Holland based Chere Burger felt that as a South African rider the Caen event was a little overwhelming. She was very impressed by the attention to detail.
"The discipline, neatness, precision, and the emphasis on the well being of the horses was something worth appreciating, said Chere. "The main arena was absolutely super, and certainly one of the best win arena surfaces I ever rode on.”
While the atmosphere this time was a little bit underwhelming, Chere is very much looking forward to taking this stage again as part of team South Africa.
“At this stage we have a South African team that is going and I can’t wait to experience the WEG atmosphere," she added.
Sixth in the Grand Prix Special, German born Palestinian Christian Bruhe felt that overall the event was very well organised with short ways from the lorry to the barn area, training rings and main stadium.
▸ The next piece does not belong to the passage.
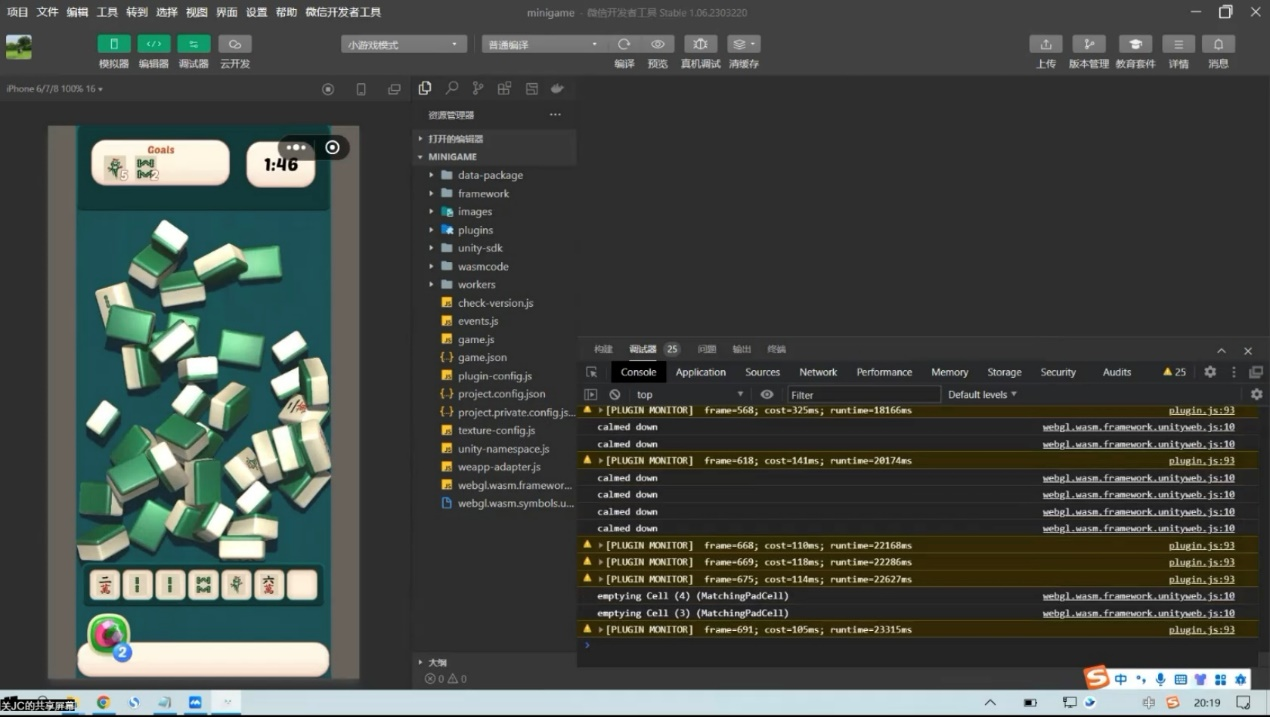Open the 小游戏模式 mode dropdown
Already qualified to compete at the 2014 World Equestrian Games, Bruhe called the d'Ornano stadium a great overall infrastructure for the horses.
“It's just perfect. There are spacious boxes, but we felt the shavings were too fine grained and the team catering was poor," said the critical entrepreneur Bruhe, who runs a multinational with a staff of 750 people.
Agreeing with Alizee and Christobal that the ground had very good surfaces, Christian did comment that the footing in the competition arena was slightly harder than outside, but feels that should be an easy fix. "There was absolutely plenty of space to warm-up," added.
Christian described the atmosphere as very warm, exciting, cheerful, and really like a big family celebrating the upcoming event. He did feel that the access to the main arena was a bit too restrictive for trainers and grooms, but all in all enjoyed the chance to “test ride” the world stage.
“It was a great opportunity for us to train and get to know the main arena," said Bruhe, who is coached by Finnish Grand Prix rider Henri Ruoste.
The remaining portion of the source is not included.